In situ hybridization

Brain sections were fixed in 4% PFA, acetylated with triethanol amine/acetic anhydrite, and prehybridized in hybridization buffer (10 mM Tris-HCl [pH7.4], 600 mM NaCl, 1 mM EDTA, 1× Denhardt's solution, 25 μg/ml yeast ribosomal RNA, 12.5 μg/ml salmon testis DNA, 10% dextran sulfate, 40% formamide). Prehybridized samples were then hybridized in hybridization buffer containing digoxigenin (DIG)-labeled antisense RNA probes of Ox2r (nucleotide 595-1034) at 60°C overnight. Sense probes were used as negative controls. After samples were hybridized, samples were sequentially washed with 2×SSC/50% formamide, 0.1×SSC, and washing buffer (100 mM maleic acid, 150 mM NaCl, 0.3% Tween20, pH7.5) and then incubated with blocking solution (Perkin Elmer). Signals were visualized by incubating with a peroxidase-conjugated anti-DIG antibody and the TSA kit. The signal intensity per area in each hypothalamic nucleus was quantified after subtracting surrounding background signal levels by using the Histogram function of Adobe Photoshop.

Laser-microdissection

The brain was removed, immediately frozen in OCT compound on dry ice, and stored at -80°C until laser-microdissection. 25-μm brain sections were mounted on PEN-membrane slides (Leica), and kept on dry ice. The mounted slides were hydrated sequentially in 100%, 95%, 75% and 50% ethanol for 30 sec each. The hydrated slides were stained with 1% Cresyl Violet (Sigma) for 1 min, and dehydrated with 50%, 75%, 95% and 2 cycles of 100% ethanol for 30 sec each. The dehydrated slides were then incubated in xylene twice for 1 min each. After being air-dried for 5 min, Arc, VMH, DMH, and LH were microdissected using the Leica LMD 6000 laser-microdissection system.

Quantitative real-time RT-PCR

Total RNA was extracted from each hypothalamic nucleus using the RNeasy kit (Qiagen) and reverse-transcribed into cDNA with the High Capacity cDNA Reverse Transcription kit (Applied Biosystem).
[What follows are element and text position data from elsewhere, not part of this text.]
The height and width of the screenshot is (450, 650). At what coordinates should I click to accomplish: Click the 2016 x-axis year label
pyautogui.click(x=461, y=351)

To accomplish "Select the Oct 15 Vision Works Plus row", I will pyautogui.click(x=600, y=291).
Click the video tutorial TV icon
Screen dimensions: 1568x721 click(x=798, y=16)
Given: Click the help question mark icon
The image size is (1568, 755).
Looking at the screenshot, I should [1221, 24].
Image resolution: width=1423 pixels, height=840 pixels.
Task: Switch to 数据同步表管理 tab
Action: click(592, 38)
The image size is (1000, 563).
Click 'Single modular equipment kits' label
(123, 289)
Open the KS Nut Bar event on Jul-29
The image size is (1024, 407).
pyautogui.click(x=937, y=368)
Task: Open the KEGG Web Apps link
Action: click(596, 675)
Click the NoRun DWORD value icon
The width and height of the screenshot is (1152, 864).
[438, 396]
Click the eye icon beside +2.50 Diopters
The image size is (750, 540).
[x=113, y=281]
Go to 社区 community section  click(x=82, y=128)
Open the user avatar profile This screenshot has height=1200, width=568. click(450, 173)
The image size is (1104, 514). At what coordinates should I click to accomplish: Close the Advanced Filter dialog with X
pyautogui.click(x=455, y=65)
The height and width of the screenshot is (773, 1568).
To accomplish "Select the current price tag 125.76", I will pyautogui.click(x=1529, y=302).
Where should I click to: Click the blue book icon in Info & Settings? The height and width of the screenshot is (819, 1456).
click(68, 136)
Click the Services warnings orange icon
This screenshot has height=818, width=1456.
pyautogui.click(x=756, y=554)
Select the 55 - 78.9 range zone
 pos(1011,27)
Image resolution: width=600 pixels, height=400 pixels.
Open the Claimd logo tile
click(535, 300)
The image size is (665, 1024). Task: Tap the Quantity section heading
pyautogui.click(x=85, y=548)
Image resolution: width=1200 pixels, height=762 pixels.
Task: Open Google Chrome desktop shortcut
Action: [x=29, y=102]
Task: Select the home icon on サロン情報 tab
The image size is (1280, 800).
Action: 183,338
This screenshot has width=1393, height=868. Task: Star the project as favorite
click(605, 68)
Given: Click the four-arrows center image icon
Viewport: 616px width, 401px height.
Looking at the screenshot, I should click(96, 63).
Quantitative real-time RT-PCR was conducted with the TaqMan Fast Universal PCR Master mix and appropriate TaqMan primers for each gene in the GeneAmp 7500 fast sequence detection system (Applied Biosystem). Relative expression levels were calculated for each gene by normalizing to Gapdh levels and then to one of the wild-type control individuals.

Luciferase assay

HEK293 cells were transfected with a luciferase reporter driven by a ~1-kb Ox2r promoter and a Sirt1 minigene or a control vector (Revollo et al., 2004). Transfected cells were cultured in media with 5 mM glucose for 48 hrs. Cell extracts were prepared, and luciferase activity was determined with the Dual-Luciferase Reporter Assay System (Promega) according to the manufacturer's protocol. Luciferase activity levels were normalized to protein concentrations of each sample.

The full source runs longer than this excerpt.